▶ Document segment:
[Begin]
Capsule Review: The A-Team, Liam Neeson and the state of Summer Movies

Apparently, Liam Neesan is the new “go-to” tough guy. The mantle that was long worn by the likes of John Wayne, Clint Eastwood, Sylvestor Stallone, Schwarzenegger and Sean Connery is now being filled by Mr. Neeson.

In the sleeper hit from last year, “Taken” the word of mouth and buzz was generated by Neeson’s measured performance and quiet sense of violent energy. When Neeson was seen in an early film with Dennis Quaid and Cher,( “Suspect”), I remember thinking of this forgettable plot, “The only one really trying to ACT is the mute guy with no lines!” That was Liam Neeson and he has managed to convey the sense of urgent unrest in his greatest roles, such as “Schindler’s List”.

This type of action-pabulum is usually thrown out for audiences who don’t care about minor details like acting and plot points. But in this case, “The A Team” is simply a nice little piece of action-candy. It’s not high theater, but it’s not as low-brow as some might think.

The other actors, notably the Australian actor Sharlto Copley, who was most recently seen in “District 9,” are not always trying to aim for the trees with their acting chops but it makes for a nice relaxing two hours of mindless action theater for those who know the drill. There is nothing wrong with knowing what the basic elements of the plot will be. The audiences in Shakespeare’s day all knew the story line of his plays. The trick is in getting the audiences attention and keeping it.

I have taken solace in the fact that critics have been sitting up and taking notice of the fact that the summer movie season has really been loaded with a bunch of crap. There are bad movies and there are unfortunate re-makes and there are movies that should never have been made.
I am funny about things like this because, the older I get, the more it takes for me to actually GO to the movie to see something. Rarely will I get the urge to go and sit for two hours or more without a compelling urge to see a certain actor or to see some new plot twist or variation.

I guess the older I get, the more I see that there really is not much new under the sun. But it’s no secret that the summer movies have been loaded with nothing. The few exceptions are mentioned here, but it’s been an extraordinarily long summer for fans of GOOD movies.

Capsule Review: The Other Guys

“The Other Guys” is a typical Will Farrell movie in that he is in it to make ‘em laugh. The twist is that this time the movie has some really clever and original moments that will surprise those of us who have come to expect Will Farrell “boiler plate” comedies.

You know that he is going to “out-dumb” the rest of the cast with his quirky sayings. You know that he is going to irritate his partner in fighting crime, Mark Wahlberg, who is perfectly cast as the irritated foil to Farrell’s desk-bound persona.
[End]
▶ Supplied information:
[Begin]
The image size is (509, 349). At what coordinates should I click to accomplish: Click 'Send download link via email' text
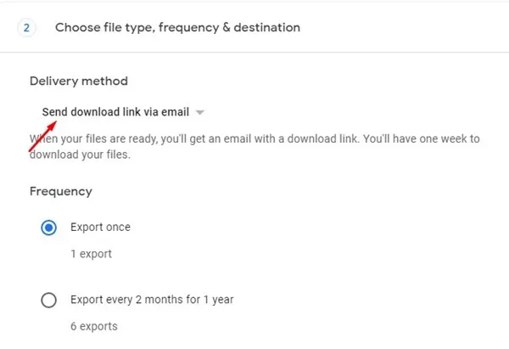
[End]
▶ Goal 1: In the movie reviews, what film is named as the one in which Sharlto Copley was most recently seen?
▶ Goal 2: Print the passage of the movie reviews starting at "Capsule Review: The A-Team, Liam" and ending at "by Mr. Neeson.".
▶ Goal 3: Proceed with the movie reviews from the point where they stop.

▶ Task response 1: "District 9."

▶ Task response 2:
Capsule Review: The A-Team, Liam Neeson and the state of Summer Movies

Apparently, Liam Neesan is the new “go-to” tough guy. The mantle that was long worn by the likes of John Wayne, Clint Eastwood, Sylvestor Stallone, Schwarzenegger and Sean Connery is now being filled by Mr. Neeson.

▶ Task response 3:
There is a really funny cameo bit from “The Rock”, Dwayne Johnson and Samuel L Jackson but, as is the case in some great comedies, one of the “second bananas” ends up stealing the show. Cast as the captain presiding over the pair of misfits, Michael Keaton reminds us that he got his start in stand-up. Keaton at one point earnestly points out that his second job at “Bed, Bath & Beyond” is one of the reasons he’s trying so hard to ensure that his department doesn’t step over the line…This is just one of the many asides that are tossed out on the dartboard for the audience to absorb.

The twist in this film is the fact that Will Farrell loves his desk-jockey position in the police department and Wahlberg, as the volatile and trigger-happy partner, is not content to stay in the office. Mayhem ensues and the laughs pile up. This film is a happy follow-up to the quirky piece Farrell did with John C. Reilly, ‘Stepbrothers”, directed by Farrell “go-to” guy, Adam McKay (Mckay also directed the funniest of Farrell films, “Anchorman”.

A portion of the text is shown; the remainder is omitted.